Un an après avoir pris les rênes du bureau minier du territoire de Mambasa, en province de l’Ituri, Monsieur André Nengapeta dresse un bilan dense, marqué par une série de réformes administratives, une meilleure régulation des activités minières et une volonté affirmée de moraliser un secteur longtemps en proie à la désorganisation.

Au sortir d’une réunion, bilan tenue ce jour avec ses collaborateurs et partenaires institutionnels, Nengapeta a accepté de livrer les grandes lignes de son action.

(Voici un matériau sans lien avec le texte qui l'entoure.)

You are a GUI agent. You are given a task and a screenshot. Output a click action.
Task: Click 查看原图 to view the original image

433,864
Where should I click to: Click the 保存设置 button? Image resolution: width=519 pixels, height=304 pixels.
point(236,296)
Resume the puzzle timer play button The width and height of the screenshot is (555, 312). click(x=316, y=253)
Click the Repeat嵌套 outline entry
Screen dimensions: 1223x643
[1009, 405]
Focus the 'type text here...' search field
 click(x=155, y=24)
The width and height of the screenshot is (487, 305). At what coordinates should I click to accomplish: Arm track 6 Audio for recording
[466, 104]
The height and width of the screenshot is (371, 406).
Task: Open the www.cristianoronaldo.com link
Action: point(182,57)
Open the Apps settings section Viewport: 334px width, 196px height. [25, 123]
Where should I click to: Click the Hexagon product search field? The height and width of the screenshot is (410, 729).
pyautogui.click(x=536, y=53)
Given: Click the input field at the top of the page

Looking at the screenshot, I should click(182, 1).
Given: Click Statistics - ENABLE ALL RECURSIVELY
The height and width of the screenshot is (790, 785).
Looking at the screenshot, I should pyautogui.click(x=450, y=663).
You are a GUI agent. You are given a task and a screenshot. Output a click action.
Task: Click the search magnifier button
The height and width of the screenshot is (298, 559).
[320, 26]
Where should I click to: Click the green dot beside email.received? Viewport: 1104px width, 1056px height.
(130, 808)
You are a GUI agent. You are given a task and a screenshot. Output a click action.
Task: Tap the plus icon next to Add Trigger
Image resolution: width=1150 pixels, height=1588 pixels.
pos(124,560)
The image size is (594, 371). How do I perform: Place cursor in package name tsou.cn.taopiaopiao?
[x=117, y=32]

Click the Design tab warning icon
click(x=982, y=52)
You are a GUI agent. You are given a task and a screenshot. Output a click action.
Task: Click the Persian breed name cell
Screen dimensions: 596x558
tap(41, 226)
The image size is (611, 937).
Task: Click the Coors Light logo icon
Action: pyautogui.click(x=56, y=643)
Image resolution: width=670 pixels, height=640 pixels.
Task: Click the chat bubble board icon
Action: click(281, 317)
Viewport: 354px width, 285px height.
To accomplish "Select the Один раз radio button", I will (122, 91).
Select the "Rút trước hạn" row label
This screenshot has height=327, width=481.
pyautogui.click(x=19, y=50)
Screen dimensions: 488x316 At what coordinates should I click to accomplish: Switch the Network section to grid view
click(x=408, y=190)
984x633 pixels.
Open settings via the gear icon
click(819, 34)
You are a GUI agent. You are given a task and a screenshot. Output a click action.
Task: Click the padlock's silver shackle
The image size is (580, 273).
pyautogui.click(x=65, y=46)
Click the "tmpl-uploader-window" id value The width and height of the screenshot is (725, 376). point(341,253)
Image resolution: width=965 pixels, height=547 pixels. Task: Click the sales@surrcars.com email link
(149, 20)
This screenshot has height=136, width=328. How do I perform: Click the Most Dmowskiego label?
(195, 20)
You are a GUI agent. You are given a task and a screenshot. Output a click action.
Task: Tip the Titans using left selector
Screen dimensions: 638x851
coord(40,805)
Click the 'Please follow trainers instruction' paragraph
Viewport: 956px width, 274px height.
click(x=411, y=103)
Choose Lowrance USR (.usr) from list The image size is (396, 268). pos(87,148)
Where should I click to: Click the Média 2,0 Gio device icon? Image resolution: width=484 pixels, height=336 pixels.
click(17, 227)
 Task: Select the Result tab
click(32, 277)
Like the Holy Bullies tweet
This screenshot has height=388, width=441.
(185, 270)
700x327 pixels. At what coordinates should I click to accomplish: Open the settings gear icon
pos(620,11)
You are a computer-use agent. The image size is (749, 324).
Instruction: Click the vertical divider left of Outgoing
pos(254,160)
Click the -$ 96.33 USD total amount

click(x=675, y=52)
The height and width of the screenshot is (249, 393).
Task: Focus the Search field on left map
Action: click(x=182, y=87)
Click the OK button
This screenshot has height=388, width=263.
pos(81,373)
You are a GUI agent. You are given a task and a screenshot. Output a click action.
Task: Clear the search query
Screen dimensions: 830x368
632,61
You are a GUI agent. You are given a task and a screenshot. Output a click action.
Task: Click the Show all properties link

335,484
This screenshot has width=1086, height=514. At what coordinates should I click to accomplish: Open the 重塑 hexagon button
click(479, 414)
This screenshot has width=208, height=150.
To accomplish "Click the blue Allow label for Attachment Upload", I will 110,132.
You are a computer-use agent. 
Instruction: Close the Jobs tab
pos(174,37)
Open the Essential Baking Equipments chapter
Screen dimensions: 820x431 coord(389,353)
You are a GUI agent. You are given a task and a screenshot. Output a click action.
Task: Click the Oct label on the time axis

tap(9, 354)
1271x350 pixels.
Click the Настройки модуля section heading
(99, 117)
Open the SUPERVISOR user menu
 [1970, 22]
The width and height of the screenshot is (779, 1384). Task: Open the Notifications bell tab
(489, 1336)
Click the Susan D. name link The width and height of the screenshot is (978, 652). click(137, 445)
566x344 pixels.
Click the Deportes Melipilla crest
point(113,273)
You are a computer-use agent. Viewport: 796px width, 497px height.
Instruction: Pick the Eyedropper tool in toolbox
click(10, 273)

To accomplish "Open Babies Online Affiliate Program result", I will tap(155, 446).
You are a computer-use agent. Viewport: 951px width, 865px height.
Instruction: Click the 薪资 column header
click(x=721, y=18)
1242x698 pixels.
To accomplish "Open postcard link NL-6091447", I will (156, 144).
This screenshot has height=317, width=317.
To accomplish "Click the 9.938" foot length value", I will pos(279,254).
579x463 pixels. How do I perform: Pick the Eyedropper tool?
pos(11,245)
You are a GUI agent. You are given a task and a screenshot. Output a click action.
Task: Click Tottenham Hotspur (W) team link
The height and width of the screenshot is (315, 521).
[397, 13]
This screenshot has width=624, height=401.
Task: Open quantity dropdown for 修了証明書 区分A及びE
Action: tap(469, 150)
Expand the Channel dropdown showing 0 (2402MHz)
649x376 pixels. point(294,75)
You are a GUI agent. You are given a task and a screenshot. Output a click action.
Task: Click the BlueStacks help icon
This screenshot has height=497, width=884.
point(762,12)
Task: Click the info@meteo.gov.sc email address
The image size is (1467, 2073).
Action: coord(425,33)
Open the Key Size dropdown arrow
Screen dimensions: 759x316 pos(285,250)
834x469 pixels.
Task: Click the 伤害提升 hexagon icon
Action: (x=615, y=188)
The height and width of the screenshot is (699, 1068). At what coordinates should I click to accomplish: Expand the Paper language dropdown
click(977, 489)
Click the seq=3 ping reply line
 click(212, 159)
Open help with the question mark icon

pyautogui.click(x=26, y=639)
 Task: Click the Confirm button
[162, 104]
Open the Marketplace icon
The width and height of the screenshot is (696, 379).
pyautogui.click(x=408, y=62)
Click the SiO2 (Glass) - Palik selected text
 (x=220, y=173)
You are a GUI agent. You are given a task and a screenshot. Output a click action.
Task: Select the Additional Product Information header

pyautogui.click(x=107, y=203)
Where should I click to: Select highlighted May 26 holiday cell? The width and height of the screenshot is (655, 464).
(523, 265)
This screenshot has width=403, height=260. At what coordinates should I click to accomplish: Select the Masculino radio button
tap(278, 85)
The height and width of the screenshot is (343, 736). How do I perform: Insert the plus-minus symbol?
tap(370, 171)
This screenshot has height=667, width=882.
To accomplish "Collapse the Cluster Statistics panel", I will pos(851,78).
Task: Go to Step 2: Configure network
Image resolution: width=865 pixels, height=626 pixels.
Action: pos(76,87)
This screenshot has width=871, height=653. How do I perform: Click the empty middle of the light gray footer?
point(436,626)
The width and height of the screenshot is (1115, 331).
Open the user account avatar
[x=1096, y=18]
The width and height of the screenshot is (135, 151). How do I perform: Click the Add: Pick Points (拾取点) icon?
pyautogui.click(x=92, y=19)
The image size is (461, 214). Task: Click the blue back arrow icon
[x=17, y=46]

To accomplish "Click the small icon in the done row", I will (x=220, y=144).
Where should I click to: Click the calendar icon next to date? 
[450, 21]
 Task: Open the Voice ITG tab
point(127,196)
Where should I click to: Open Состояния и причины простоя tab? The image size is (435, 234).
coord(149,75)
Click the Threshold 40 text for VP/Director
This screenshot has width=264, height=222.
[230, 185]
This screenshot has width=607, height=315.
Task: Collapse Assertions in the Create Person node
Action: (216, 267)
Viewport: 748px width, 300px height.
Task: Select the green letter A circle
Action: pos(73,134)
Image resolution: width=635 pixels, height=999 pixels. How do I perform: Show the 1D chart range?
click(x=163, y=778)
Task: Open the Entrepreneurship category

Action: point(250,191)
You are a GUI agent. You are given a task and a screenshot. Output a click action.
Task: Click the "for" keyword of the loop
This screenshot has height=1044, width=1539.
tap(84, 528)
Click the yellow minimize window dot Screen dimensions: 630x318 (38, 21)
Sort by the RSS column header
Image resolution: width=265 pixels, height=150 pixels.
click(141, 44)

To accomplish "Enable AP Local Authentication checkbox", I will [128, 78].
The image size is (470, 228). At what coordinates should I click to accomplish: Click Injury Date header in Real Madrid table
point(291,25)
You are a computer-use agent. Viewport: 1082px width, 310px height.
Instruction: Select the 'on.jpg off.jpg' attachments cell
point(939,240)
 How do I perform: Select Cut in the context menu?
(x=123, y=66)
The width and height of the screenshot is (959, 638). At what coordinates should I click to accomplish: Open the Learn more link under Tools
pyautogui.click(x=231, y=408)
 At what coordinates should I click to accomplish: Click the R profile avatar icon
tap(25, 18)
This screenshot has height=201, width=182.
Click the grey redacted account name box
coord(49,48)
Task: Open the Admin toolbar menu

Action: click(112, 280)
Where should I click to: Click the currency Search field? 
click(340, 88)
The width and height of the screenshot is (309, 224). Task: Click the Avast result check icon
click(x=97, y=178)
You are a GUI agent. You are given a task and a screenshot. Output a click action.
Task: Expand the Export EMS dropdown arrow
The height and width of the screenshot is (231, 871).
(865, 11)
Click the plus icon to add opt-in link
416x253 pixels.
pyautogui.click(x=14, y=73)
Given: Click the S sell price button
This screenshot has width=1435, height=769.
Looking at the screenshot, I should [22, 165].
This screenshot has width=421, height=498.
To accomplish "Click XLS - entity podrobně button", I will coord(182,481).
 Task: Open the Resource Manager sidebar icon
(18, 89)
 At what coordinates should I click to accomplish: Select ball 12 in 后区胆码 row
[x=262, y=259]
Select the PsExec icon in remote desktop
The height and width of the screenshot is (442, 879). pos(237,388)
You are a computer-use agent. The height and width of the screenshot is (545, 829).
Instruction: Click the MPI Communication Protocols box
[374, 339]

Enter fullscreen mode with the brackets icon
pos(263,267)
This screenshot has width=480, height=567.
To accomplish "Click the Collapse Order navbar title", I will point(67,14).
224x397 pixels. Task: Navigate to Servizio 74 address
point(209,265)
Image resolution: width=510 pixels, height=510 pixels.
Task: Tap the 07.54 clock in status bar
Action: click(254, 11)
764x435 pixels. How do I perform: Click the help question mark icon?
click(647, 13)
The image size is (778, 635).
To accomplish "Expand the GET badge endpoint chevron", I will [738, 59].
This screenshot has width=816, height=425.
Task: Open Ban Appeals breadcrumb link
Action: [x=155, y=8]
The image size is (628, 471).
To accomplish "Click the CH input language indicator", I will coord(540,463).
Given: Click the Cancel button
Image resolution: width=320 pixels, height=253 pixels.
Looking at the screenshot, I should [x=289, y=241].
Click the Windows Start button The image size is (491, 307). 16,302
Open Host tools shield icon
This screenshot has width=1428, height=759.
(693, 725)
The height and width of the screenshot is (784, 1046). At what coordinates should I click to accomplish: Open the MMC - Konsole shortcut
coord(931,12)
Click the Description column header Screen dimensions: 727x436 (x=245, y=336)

«[•••] la réunion d’aujourd’hui a porté essentiellement sur le bilan de ma gestion durant cette année au bureau minier. Une année intense, jalonnée d’activités structurantes[•••]», confie-t-il.

Sur le plan organisationnel, le bureau a connu une restructuration interne en profondeur. L’objectif : améliorer la gestion des dossiers, assurer une traçabilité rigoureuse et renforcer la redevabilité.

«Un nouveau système a été mis en place pour suivre efficacement tous les cas, même isolés. C’est un changement de culture administrative », souligne le chef de bureau.

En matière de gestion des ressources humaines, des efforts notables ont été consentis. Grâce à la rétrocession financière, les conditions de travail ont été améliorées, et des primes de performance ont été introduites pour motiver les agents.

«Nous avons récompensé l’assiduité, l’esprit d’équipe et le mérite, parce que c’est ainsi qu’on construit une administration efficace», précise monsieur André Nengapeta.

L’une des priorités de l’année a été la vulgarisation des textes légaux auprès des opérateurs miniers.

«Nous avons sensibilisé les titulaires de droits miniers – que ce soit pour la recherche, l’exploitation ou la commercialisation – sur leurs responsabilités légales», indique-t-il.

Cette campagne a permis, selon lui, de réduire sensiblement les pratiques illégales et les exploitations irrégulières.

Autre point marquant du bilan : l’accroissement significatif des recettes publiques issues du secteur minier. Grâce à une meilleure collaboration avec les opérateurs et une traçabilité accrue, les recettes locales reversées à la province de l’Ituri via la DGRPI, ainsi qu’au trésor public via la DGRAD, ont triplé, selon les constats du chef de bureau. Un résultat salué comme un tournant dans la fiscalité minière locale.

Le chef de bureau a également mis en lumière la synergie avec d’autres services de l’État, notamment l’environnement et les unités de sécurité. Toutefois, il reconnaît que certains défis demeurent, notamment dans la gestion des produits de carrière comme le sable, le gravier ou l’aterité.

«Ces activités étaient mal encadrées. Nous voulons désormais les canaliser dans le respect des textes qui régissent le secteur minier», affirme-t-il avec fermeté.

En conclusion, Monsieur Nengapeta lance un appel à la mobilisation de tous : agents, opérateurs miniers et communautés locales.

«Je demande à tous ceux qui me suivent de continuer à me prêter main forte pour réduire davantage l’exploitation minière anarchique qui, autrefois, gangrenait Mambasa. Aux communautés locales, je demande de cultiver une disposition favorable au dialogue afin d’éviter l’émergence de nouveaux conflits», déclare-t-il, confiant mais réaliste.

Après douze mois d’un mandat marqué par l’action, la rigueur et le dialogue, M. André Nengapeta s’inscrit dans une dynamique de continuité, avec pour boussole : le développement durable et responsable du secteur minier à Mambasa.